Previously cited Tu discloses a computer-implemented method (see Tu Figs. 1-8, and paras. 0069-0077, where a computer and memory executing programming is disclosed), the method comprising: receiving live frames of media content recorded by a camera system of a media source (see Tu Figs. 1-8, and paras. 0026-0028 and 0075, where training is performed on input images for various devices including, for example, an immersive augmented reality system; and also a camera system); for each live frame of media content, identifying a presence of one or more unknown objects in the live frame using a classifier that is unable to identify a type of each unknown object (see Tu Figs. 1-8, and paras. 0029-0031, where new objects from unknown classes are detected, localized, and discovered); for each present unknown object: responsive to identifying the unknown object, accessing media content recorded by the media source; generating a novel detector based on the features of the unknown object corresponding to the portions of the live frames of media content, the detector configured to output a confidence score indicating a likelihood that the unknown object is present within a frame of media content (see Tu Figs. 1-6, and paras. 0018, 0039, 0040, 0047-0050, where object probabilities and likelihoods are calculated for images based on visual saliency and other visual image features; see also paras. 0022 and 0023, where saliency windows 208 and 210 are used to identify the visual saliency features for training).

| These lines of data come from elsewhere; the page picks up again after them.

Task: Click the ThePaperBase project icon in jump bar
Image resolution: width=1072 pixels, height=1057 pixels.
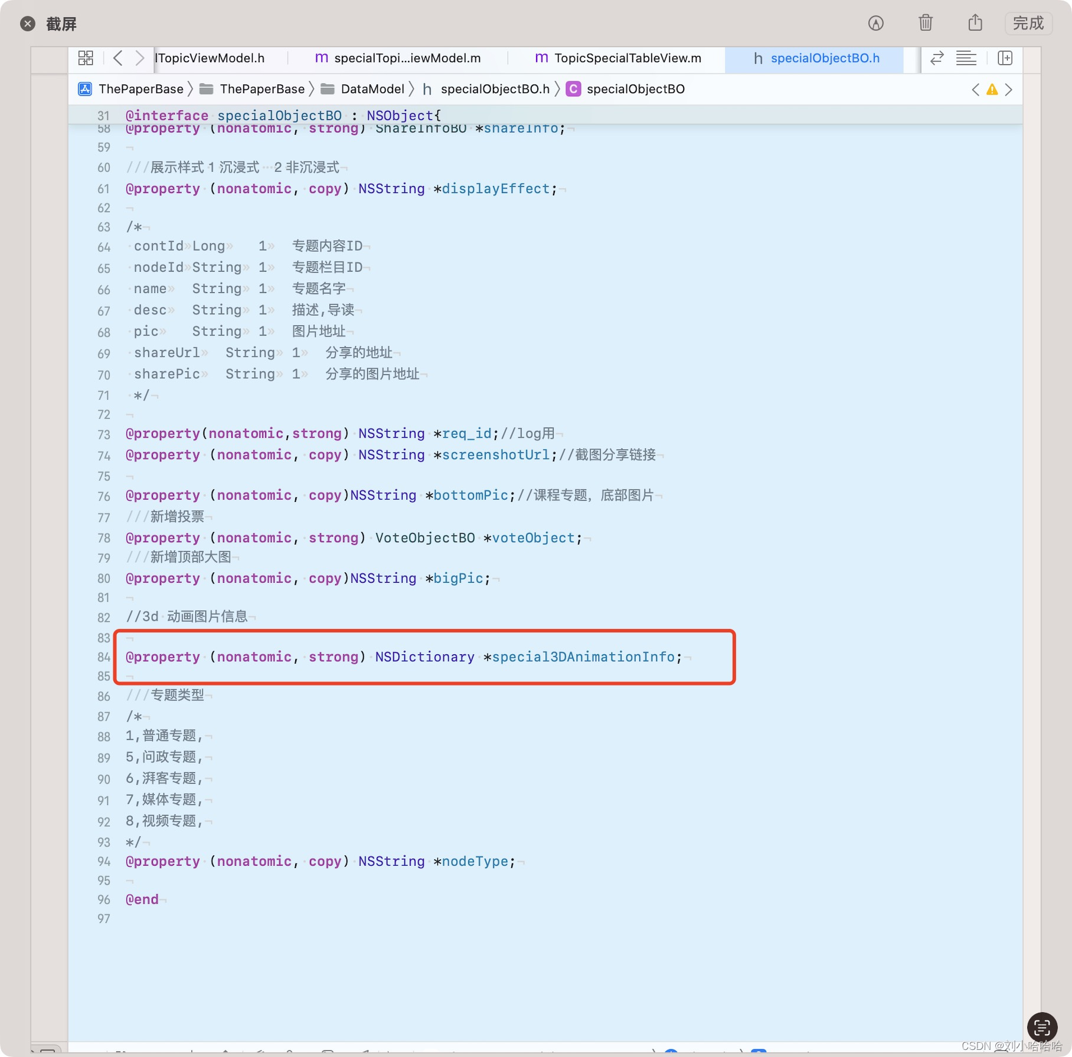Action: [x=85, y=89]
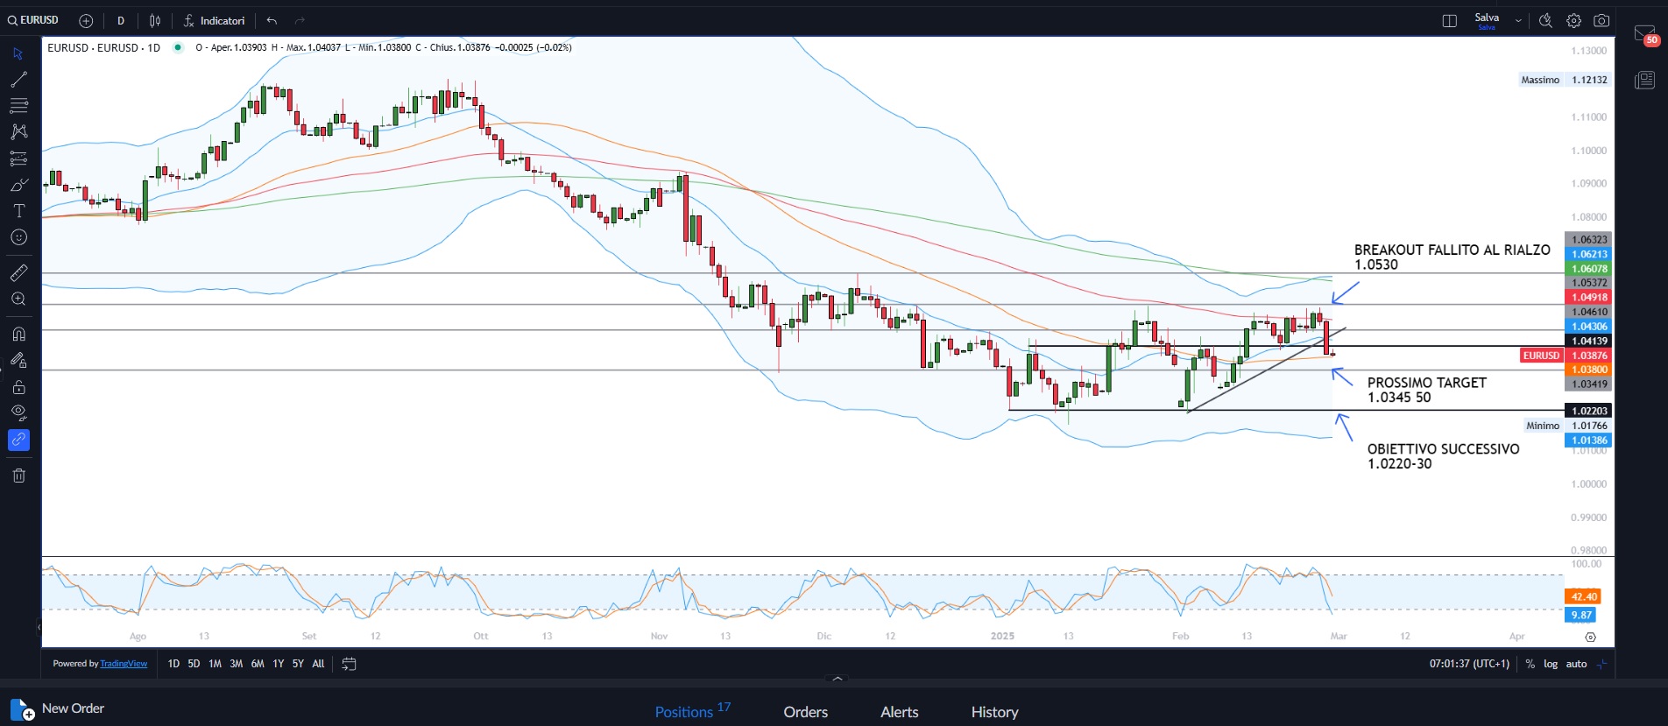This screenshot has width=1668, height=726.
Task: Open chart settings gear in top bar
Action: (x=1574, y=21)
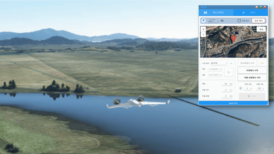Zoom in on the map
This screenshot has width=274, height=154.
[203, 29]
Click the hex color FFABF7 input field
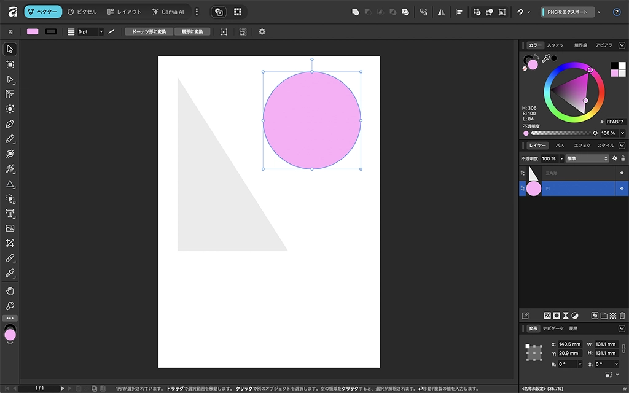This screenshot has width=629, height=393. coord(615,122)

Newly cited DeAngelus discloses receiving, via a user interface in which the live frames of media content are displayed, a selection of portions of the live frames of media content that correspond to features of the unknown object and selected portions (see DeAngelus Fig. 6, and paras. 0040, 0062, and 0063, corresponding to pgs. 9 and 17 of the provisional application, where the algorithm can operate in “real-time” and “. . . the jump back process 600 may receive a user input corresponding to a user drawing a bounding box 607 around or partially around an image corresponding to object 605 in image chip 609”).
It would have been obvious to one of ordinary skill in the art at the time of filing to use the user interface of DeAngelus to organize and improve the training data of Tu by confirming the location in the image of the most salient features of the known and unknown objects, because it is predictable that providing supervised learning would improve the accuracy of the object detector by providing additional data for discriminating the features for each object detector.  Any errors made by the salient feature detector can be immediately corrected by the user thereby also providing a predictable time savings.

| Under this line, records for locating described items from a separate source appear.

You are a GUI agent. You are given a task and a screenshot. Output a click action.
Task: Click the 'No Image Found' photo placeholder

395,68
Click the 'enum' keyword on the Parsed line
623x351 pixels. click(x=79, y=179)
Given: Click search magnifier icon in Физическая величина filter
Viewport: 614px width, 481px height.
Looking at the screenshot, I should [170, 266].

Previously cited Sivic discloses accessing media content previously recorded by the camera system of the media source (see Sivic pg. 595, where all frames and descriptors are previously stored); applying the novel detector to the accessed media content to identify previous appearances of the unknown object in frames of the accessed media content; and generating, for presentation to a user, a user interface identifying one or more frames of the accessed media content in which at least one of the unknown objects is present and a location of each unknown object present in each identified frame (see Sivic Abstract, and pgs. 595 and 599, and Figs. 6 and 11, where a user interface presents video frames from a video to a user to alert them via highlighting instances of a detected object in those video frames).
It would have been obvious to one of ordinary skill in the art at the time of filing to use the user interface of Sivic to apply the detector of Tu, as modified by DeAngelus, to all the previously stored image data of the immersive augmented reality system and/or camera system and thereby analyze the results, because it is predictable that doing so would improve the performance of Tu’s object detector by identifying any errors in the detection on the stored data and thereby determine any necessary adjustments to the object detector.

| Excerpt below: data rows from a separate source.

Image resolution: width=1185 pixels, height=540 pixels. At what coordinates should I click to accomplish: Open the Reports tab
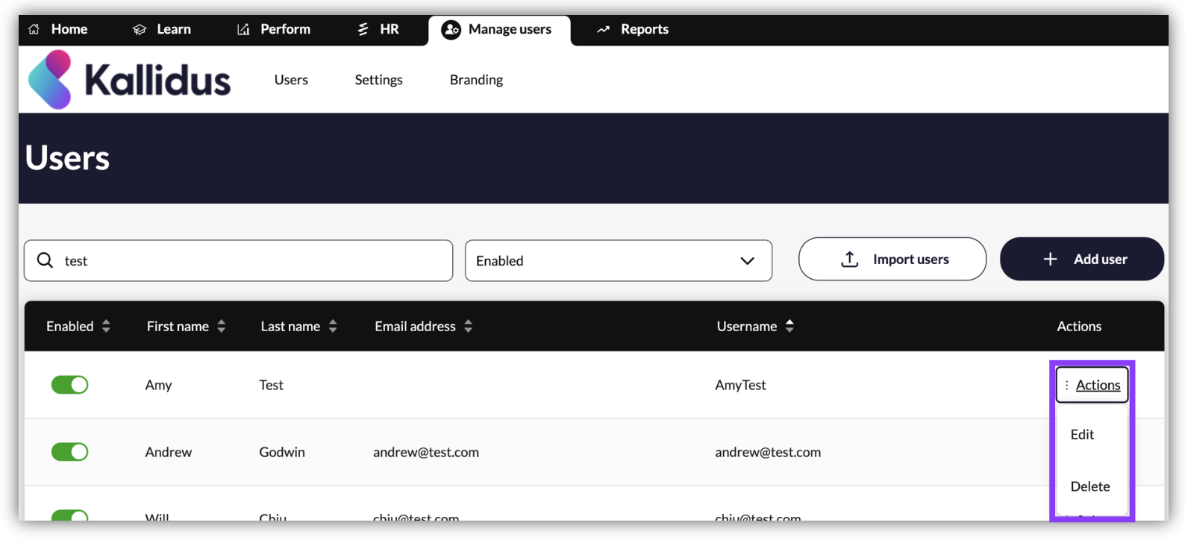633,29
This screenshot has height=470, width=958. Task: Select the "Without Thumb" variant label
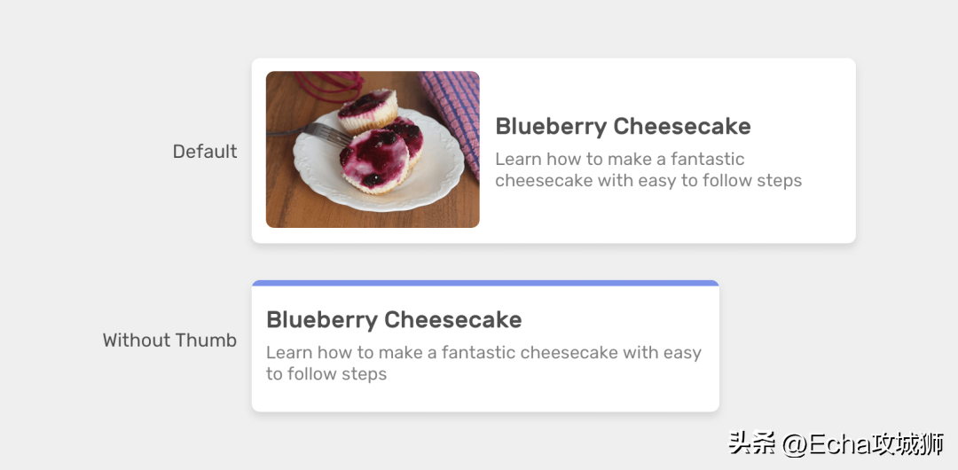click(x=169, y=341)
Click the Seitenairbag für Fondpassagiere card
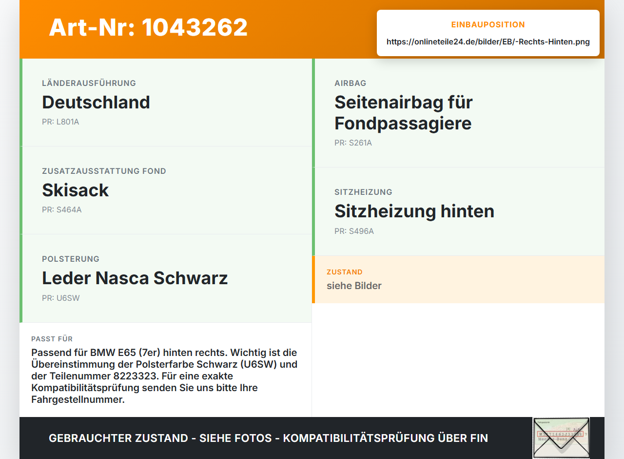This screenshot has height=459, width=624. pos(458,113)
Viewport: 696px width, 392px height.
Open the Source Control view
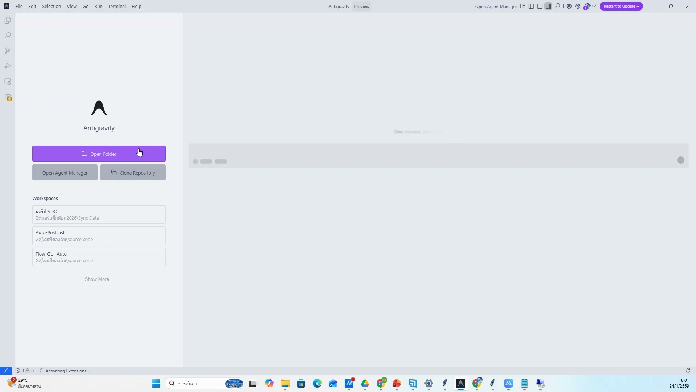[x=8, y=51]
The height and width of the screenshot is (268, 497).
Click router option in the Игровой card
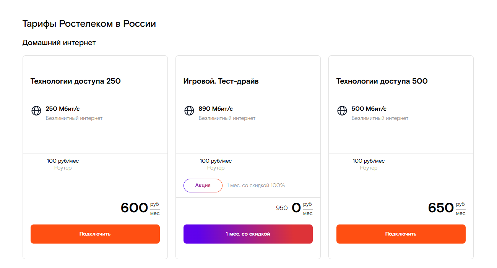click(x=216, y=164)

It would also have been obvious to one of ordinary skill in the art at the time of filing to apply the training of Tu’s algorithm to the live images of the various image capturing systems of Tu, including the immersive augmented reality system and/or camera system, because it is predictable that the user would benefit from being able to immediately choose and/or create the specific training data that is most relevant for the user’s immediate application, thereby predictably improving the object detector’s performance.
 


Claim Rejections - 35 USC § 103
In the event the determination of the status of the application as subject to AIA  35 U.S.C. 102 and 103 (or as subject to pre-AIA  35 U.S.C. 102 and 103) is incorrect, any correction of the statutory basis for the rejection will not be considered a new ground of rejection if the prior art relied upon, and the rationale supporting the rejection, would be the same under either status.  
The following is a quotation of 35 U.S.C. 103 which forms the basis for all obviousness rejections set forth in this Office action:
A patent for a claimed invention may not be obtained, notwithstanding that the claimed invention is not identically disclosed as set forth in section 102, if the differences between the claimed invention and the prior art are such that the claimed invention as a whole would have been obvious before the effective filing date of the claimed invention to a person having ordinary skill in the art to which the claimed invention pertains. Patentability shall not be negated by the manner in which the invention was made.

The factual inquiries for establishing a background for determining obviousness under 35 U.S.C. 103 are summarized as follows:
1. Determining the scope and contents of the prior art.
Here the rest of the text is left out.